Smoking remains the leading preventable cause of death in New York City. Cigarettes kill 9,000 New Yorkers a year—more than 25 every day—and more than 1 million people still smoke. If you are a smoker, quitting is the most important thing you can do for you health. Here are 10 ways to make quitting easier:

  1. Prepare yourself. Make a list of your reasons for quitting and read it often.
  2. Pick a quit date. Get rid of ashtrays and lighters, and all cigarettes.
  3. Have a smoke-free car and home. It is healthier for others and will help you resist smoking.
  4. Get support and encouragement. Tell your family, friends, and coworkers that you are quitting and ask for their support.
  5. Get a quit buddy. Ask a smoker to quit with you, or find someone who has already quit who you can talk to for support.
  6. Notice what triggers cravings. Alcohol, coffee, and stress can make you feel like smoking—so can seeing others smoke.
  7. Consider using medications. The nicotine patch or gum and medications can double your chance of success.
  8. Help yourself cope. Drink a lot of water to help with cravings. Exercise to relieve stress.

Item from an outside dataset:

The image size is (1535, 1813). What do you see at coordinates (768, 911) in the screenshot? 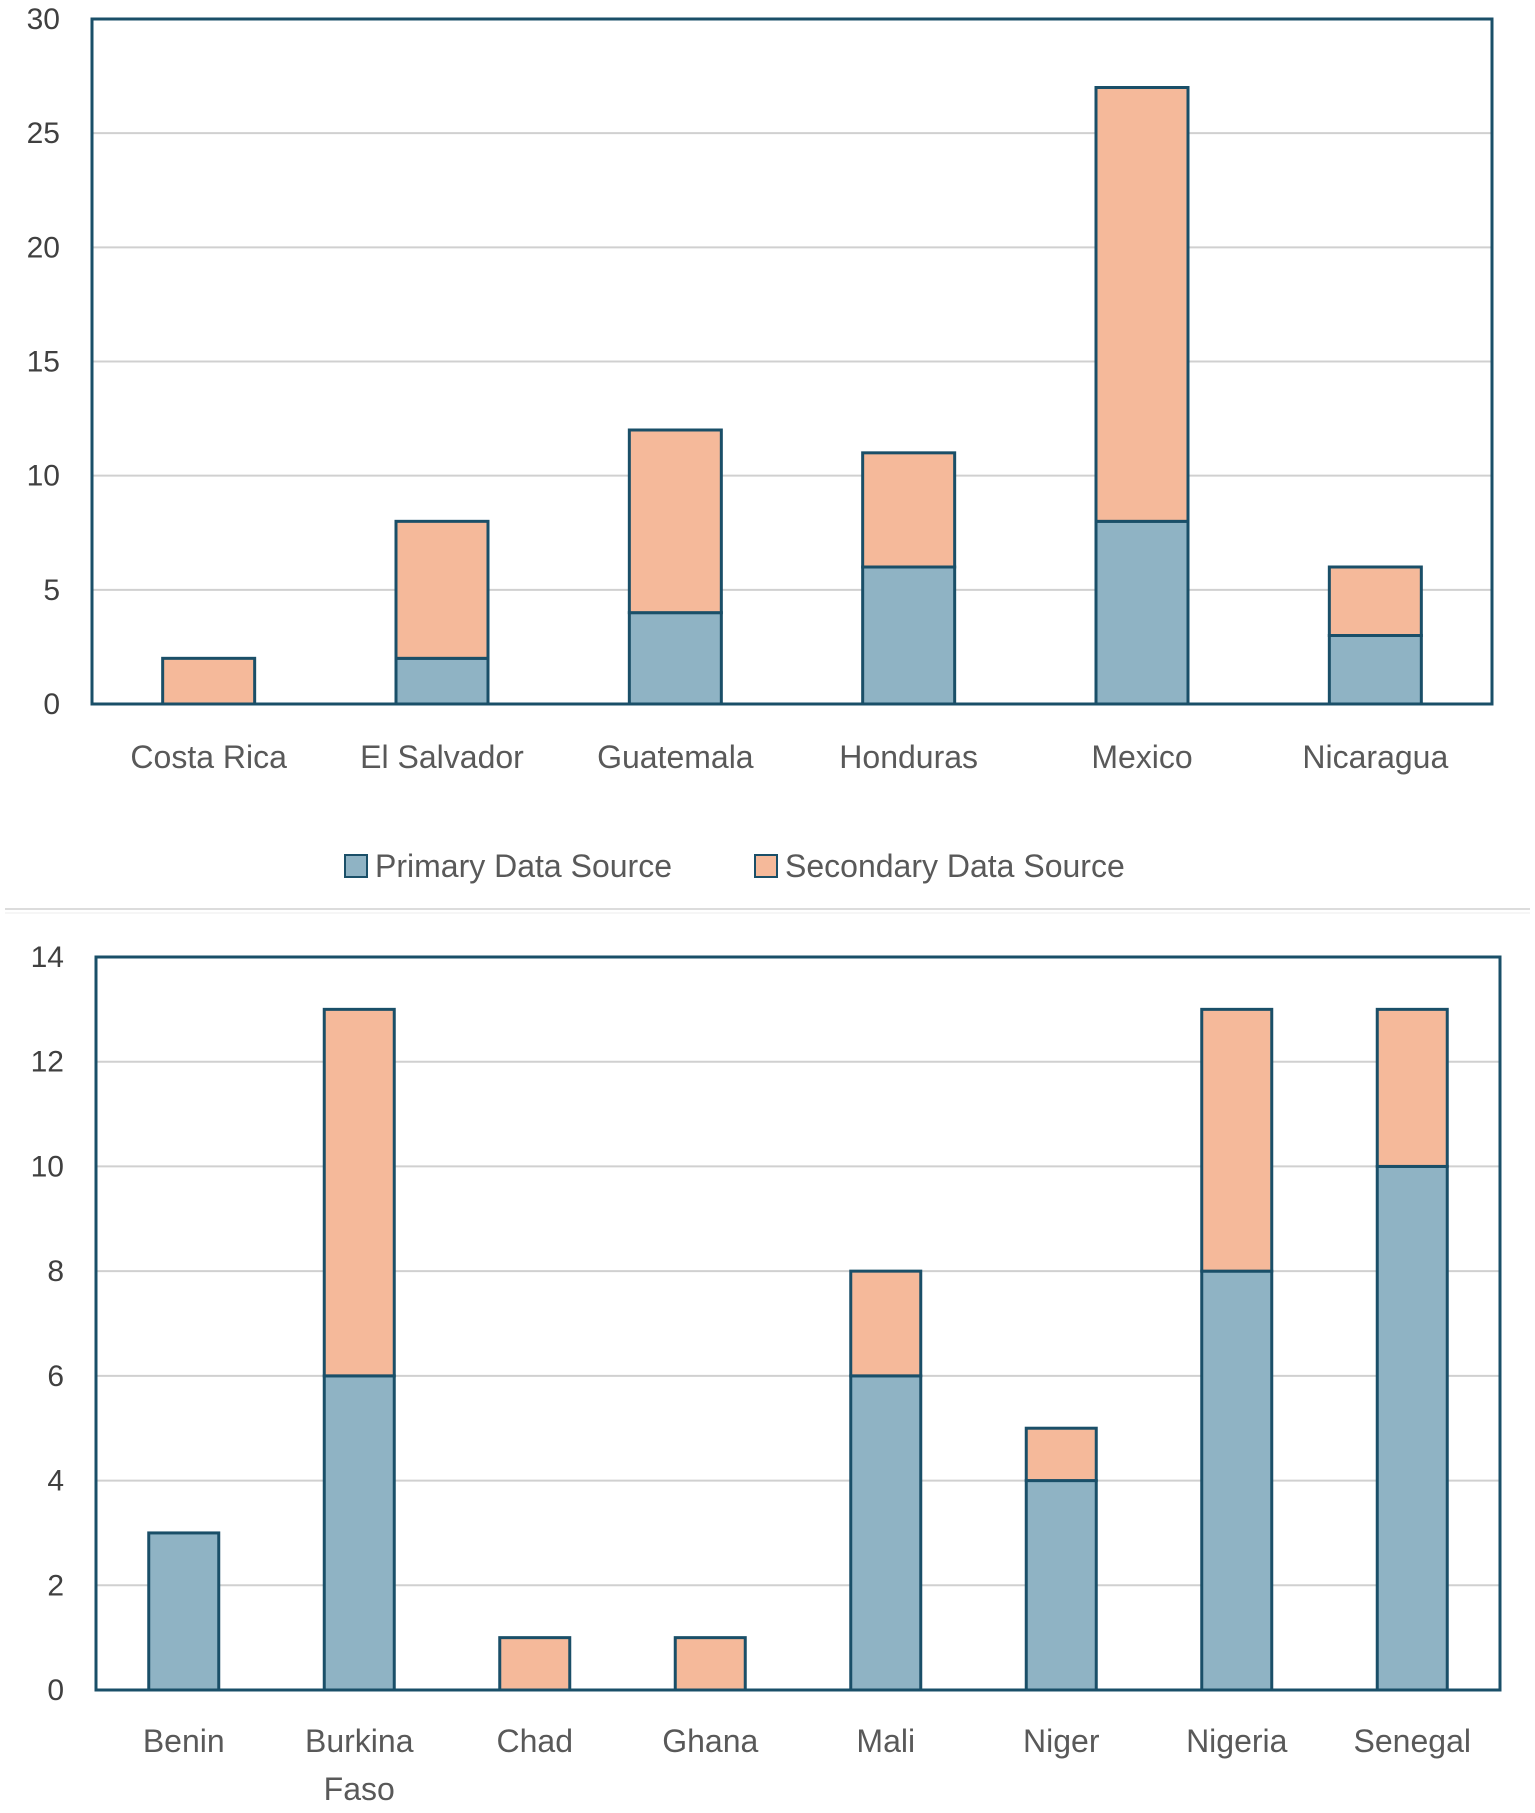
I see `section-divider` at bounding box center [768, 911].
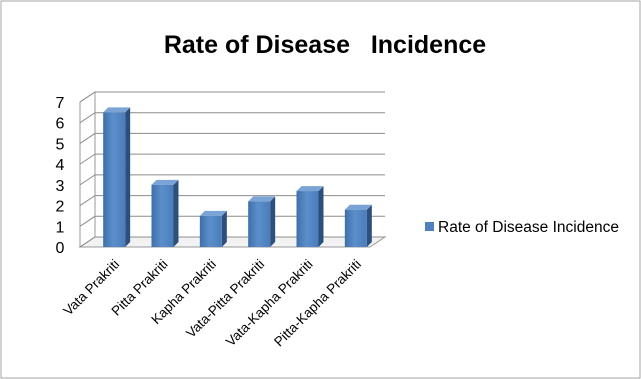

  9. Get your mind off smoking. Get busy with a simple task, talk to a friend or take a walk. Avoid places and situations you associate with smoking.
  10. Stay away from that first cigarette! Having even one can make you start back up. Cravings will lessen the longer you resist them.
Health Benefits of Quitting Smoking
In 24 hours
  • Your chance of heart attack drops.
In 2 days
  • Your ability to smell and taste improves.
In 2 to 3 weeks
  • Your circulation gets better.
  • You can walk more easily.
  • Your lung function improves.
In 1 month
  • Your cough, sinus congestion, fatigue, and shortness of breath decrease.
  • Your lungs start to repair themselves, reducing the chance of infection.
In 1 year
  • Your risk of heart disease is cut in half.
In 5 years
  • Your risk of cancer of the mouth, throat, and esophagus drops by about half.
  • Your risk of stroke and heart disease begins to decrease to that of non-smokers.
In 10 years
  • Your risk of lung cancer is about half that of continuing smokers.
In 15 years
  • Your risk of death returns to the level of people who have never smoked.